*Exercise*. Return each line exactly, from the one that has "This screenshot has height=242, width=388." through the end of the entries, both ends included. Pictures do not belong.

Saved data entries
== Segment start ==

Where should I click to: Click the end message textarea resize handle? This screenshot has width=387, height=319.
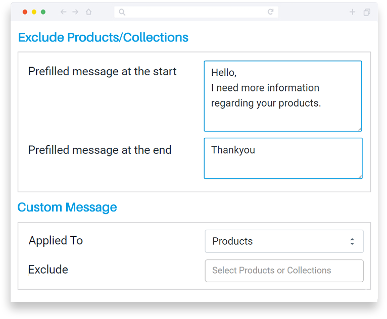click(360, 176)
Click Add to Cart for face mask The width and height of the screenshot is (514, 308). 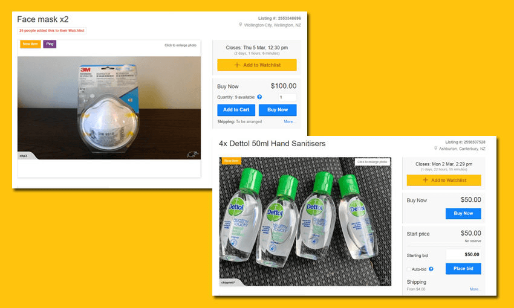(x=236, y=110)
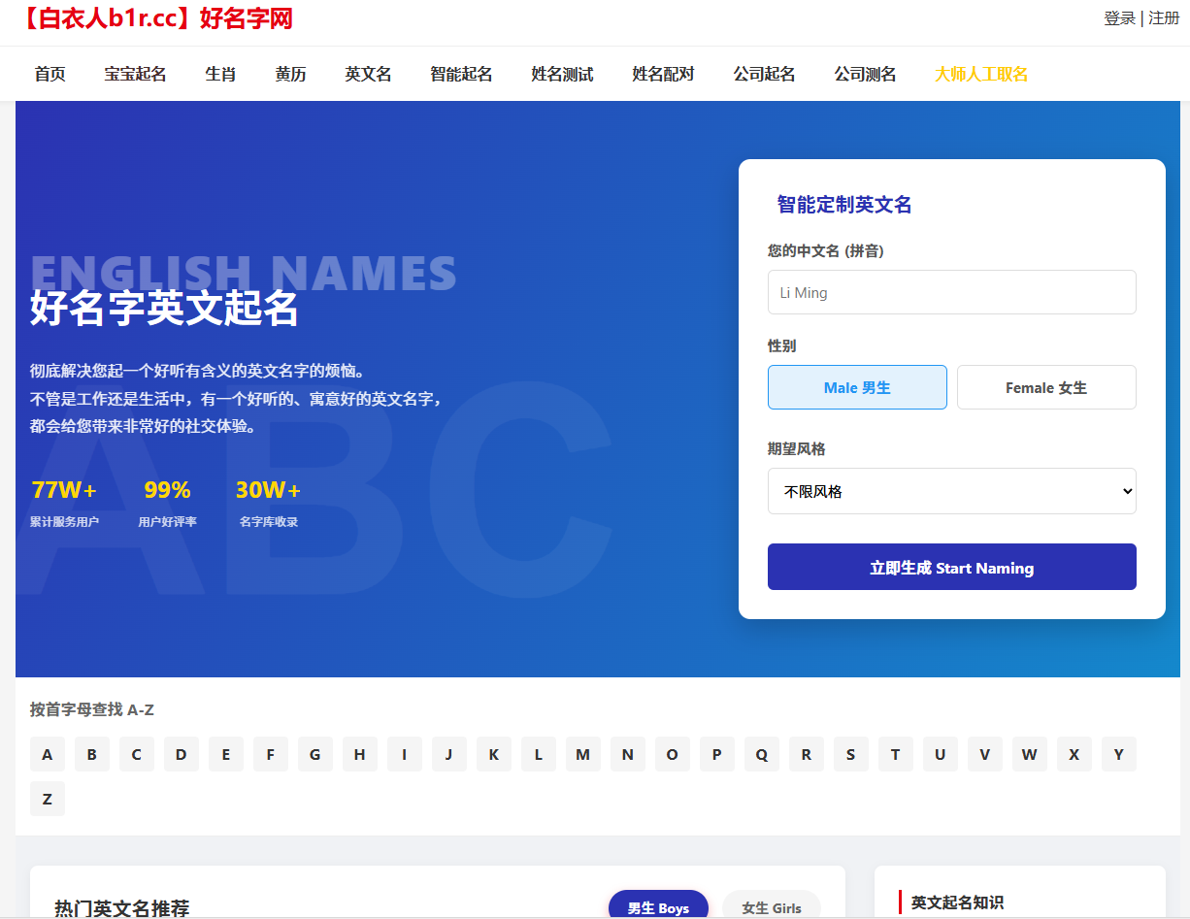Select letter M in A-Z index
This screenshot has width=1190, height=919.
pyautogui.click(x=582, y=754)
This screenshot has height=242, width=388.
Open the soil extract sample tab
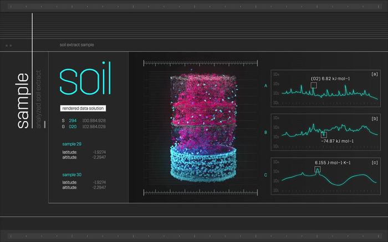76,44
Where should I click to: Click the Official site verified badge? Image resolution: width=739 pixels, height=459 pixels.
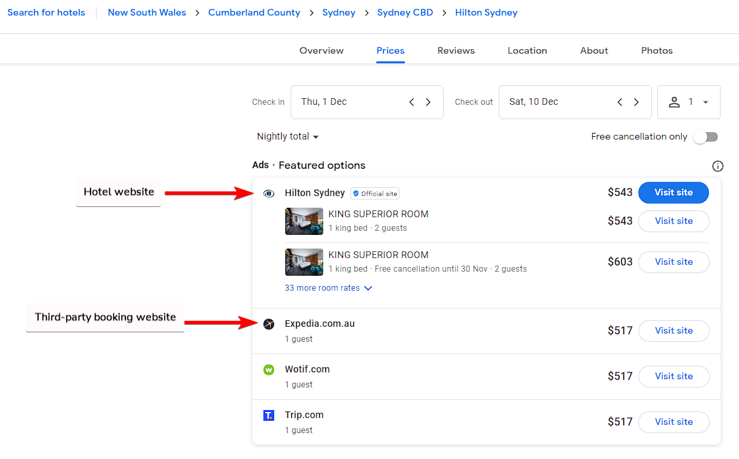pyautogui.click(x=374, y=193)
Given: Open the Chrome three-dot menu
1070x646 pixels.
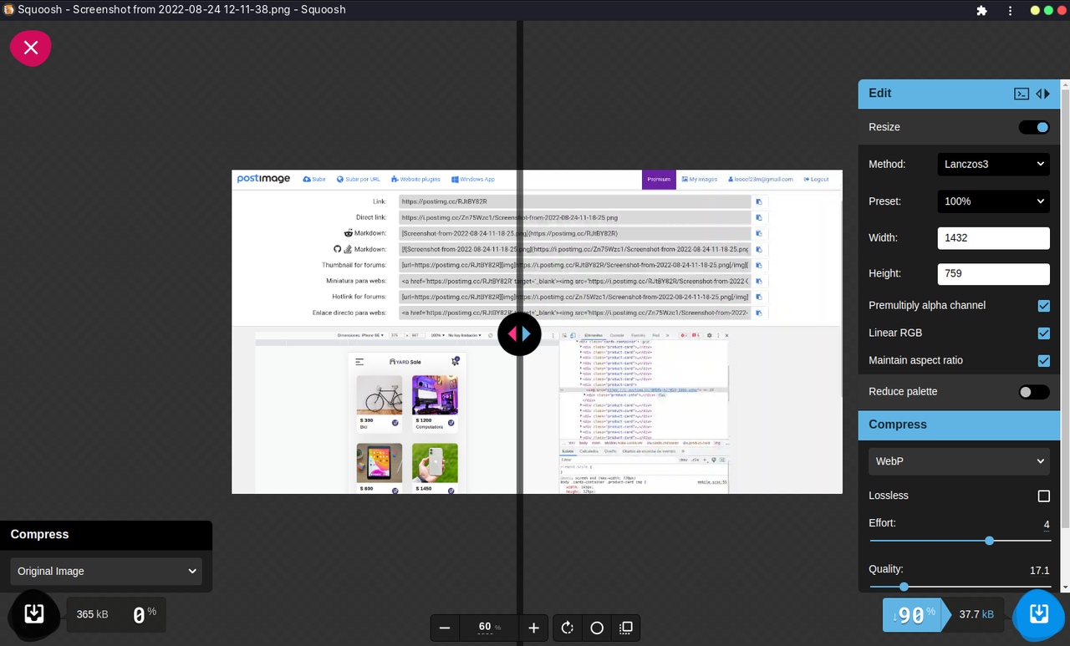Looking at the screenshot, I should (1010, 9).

== Segment end ==

*Exercise answer*.
This screenshot has height=242, width=388.
Open the soil extract sample tab
76,44
Where should I click to: Click the Official site verified badge? Image resolution: width=739 pixels, height=459 pixels.
pyautogui.click(x=374, y=193)
Given: Open the Chrome three-dot menu
1070x646 pixels.
Looking at the screenshot, I should (1010, 9).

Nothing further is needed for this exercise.